Bill Foley was remarkably happy for a man who just picked up a half a billion dollar bar tab.

“This is Las Vegas’ team,” said Foley about the Vegas addition. “We have 2.2 or 2.3 million local residents and we sold 14,000 season tickets with season-ticket deposits when we didn’t have a team and we didn’t have an arena. That is the kind of level of dedication that the people of Las Vegas have shown in support of NHL hockey. It went a long way for us to making progress with the NHL.

“Las Vegas is hockey-ready. We’re convinced of it.

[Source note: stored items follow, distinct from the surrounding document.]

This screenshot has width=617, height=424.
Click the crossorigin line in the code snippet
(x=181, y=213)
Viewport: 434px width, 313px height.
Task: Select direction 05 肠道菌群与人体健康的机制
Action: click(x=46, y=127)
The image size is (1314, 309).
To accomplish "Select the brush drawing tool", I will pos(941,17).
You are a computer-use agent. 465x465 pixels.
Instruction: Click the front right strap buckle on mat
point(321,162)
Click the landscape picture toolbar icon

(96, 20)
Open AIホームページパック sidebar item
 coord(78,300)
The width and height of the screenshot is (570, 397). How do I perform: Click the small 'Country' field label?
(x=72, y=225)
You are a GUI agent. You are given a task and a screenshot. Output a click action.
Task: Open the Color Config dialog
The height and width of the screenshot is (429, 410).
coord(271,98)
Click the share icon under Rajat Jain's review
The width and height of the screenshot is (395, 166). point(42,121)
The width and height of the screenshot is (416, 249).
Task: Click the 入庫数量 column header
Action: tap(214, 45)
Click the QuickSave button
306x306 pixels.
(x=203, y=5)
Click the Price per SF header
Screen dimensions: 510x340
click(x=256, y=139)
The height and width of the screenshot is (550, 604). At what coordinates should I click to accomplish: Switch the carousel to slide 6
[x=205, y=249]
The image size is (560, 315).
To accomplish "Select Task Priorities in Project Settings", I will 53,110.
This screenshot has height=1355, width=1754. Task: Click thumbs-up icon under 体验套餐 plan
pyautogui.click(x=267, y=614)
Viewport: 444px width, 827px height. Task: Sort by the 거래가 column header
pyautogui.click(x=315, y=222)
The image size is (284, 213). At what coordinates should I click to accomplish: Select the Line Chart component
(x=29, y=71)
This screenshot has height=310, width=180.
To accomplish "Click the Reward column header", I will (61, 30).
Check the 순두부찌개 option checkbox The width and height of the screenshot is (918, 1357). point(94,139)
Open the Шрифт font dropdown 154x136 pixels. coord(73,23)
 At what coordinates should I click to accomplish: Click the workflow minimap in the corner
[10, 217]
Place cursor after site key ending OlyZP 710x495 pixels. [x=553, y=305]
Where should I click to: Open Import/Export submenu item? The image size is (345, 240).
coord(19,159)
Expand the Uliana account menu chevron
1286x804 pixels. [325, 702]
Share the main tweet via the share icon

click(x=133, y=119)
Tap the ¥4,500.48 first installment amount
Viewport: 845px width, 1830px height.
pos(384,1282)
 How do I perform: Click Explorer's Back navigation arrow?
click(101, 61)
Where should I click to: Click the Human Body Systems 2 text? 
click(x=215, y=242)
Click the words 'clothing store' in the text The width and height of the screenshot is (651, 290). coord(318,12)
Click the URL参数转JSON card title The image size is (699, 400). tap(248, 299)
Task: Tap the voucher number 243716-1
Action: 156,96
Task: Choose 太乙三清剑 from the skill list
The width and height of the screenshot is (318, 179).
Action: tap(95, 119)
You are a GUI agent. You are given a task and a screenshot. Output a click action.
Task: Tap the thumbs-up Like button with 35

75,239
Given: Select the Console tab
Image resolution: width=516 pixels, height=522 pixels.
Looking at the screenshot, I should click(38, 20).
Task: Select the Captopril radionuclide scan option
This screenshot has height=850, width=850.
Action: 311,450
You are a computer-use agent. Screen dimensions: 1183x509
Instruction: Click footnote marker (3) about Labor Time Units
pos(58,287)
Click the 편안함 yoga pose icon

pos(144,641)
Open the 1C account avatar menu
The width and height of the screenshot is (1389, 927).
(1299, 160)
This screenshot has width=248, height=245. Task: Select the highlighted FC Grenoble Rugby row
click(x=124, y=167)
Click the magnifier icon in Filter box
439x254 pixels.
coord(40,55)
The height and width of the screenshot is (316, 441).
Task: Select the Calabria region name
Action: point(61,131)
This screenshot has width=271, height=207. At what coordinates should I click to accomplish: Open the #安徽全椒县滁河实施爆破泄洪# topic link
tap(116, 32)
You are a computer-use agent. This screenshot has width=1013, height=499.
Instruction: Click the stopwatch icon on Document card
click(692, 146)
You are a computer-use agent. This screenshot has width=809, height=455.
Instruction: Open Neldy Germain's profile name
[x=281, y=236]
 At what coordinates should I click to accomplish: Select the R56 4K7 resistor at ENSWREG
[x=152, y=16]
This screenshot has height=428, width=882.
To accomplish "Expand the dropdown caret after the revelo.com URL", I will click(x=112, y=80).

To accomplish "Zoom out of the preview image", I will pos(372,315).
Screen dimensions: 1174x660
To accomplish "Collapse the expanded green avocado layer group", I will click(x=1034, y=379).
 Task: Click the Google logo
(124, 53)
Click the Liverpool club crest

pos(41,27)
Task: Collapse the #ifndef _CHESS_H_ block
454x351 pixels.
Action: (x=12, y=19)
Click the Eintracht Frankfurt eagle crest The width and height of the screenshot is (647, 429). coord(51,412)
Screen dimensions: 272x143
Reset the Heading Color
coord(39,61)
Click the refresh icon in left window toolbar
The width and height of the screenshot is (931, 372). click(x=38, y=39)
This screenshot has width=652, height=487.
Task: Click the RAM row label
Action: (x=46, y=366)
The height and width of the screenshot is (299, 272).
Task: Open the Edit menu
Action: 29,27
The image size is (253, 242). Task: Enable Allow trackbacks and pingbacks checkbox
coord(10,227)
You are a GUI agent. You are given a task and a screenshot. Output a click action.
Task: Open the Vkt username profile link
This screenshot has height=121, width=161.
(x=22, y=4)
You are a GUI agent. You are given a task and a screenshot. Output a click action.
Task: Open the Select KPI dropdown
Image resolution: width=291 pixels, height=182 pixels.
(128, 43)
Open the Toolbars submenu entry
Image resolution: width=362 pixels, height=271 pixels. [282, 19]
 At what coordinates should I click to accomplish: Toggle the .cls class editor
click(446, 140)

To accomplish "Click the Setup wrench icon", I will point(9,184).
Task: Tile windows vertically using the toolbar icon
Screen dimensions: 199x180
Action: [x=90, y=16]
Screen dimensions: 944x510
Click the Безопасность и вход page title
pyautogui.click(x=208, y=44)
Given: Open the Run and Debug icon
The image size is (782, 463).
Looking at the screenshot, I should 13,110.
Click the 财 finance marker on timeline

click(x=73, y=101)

We know it.”

Congratulations to the City of Las Vegas, Bill Foley, and all the area casinos that helped buy up a fair portion of the 14,000 deposits on season tickets.

If you’ve read my articles over the last year, you know I’m not a fan of more hockey in the desert. But I’m willing to admit I could be wrong here. If the Black Knights are playoff contenders and are making money at the end of the 2022-23 season (and I’m alive to see it), I will respectfully write my mea maxima culpa article on the subject. I actually hope that the Las Vegas franchise isn’t a complete waste of money, and the team can be a credible success in the Western Conference.

In the midst of all the Vegas hoopla, it was announced that the Board of Governors (after patting themselves on the back for their unanimous vote on sharing the $500 million dollar entry fee) chose to defer the discussion of giving an expansion team to the city that is far more deserving, Quebec City.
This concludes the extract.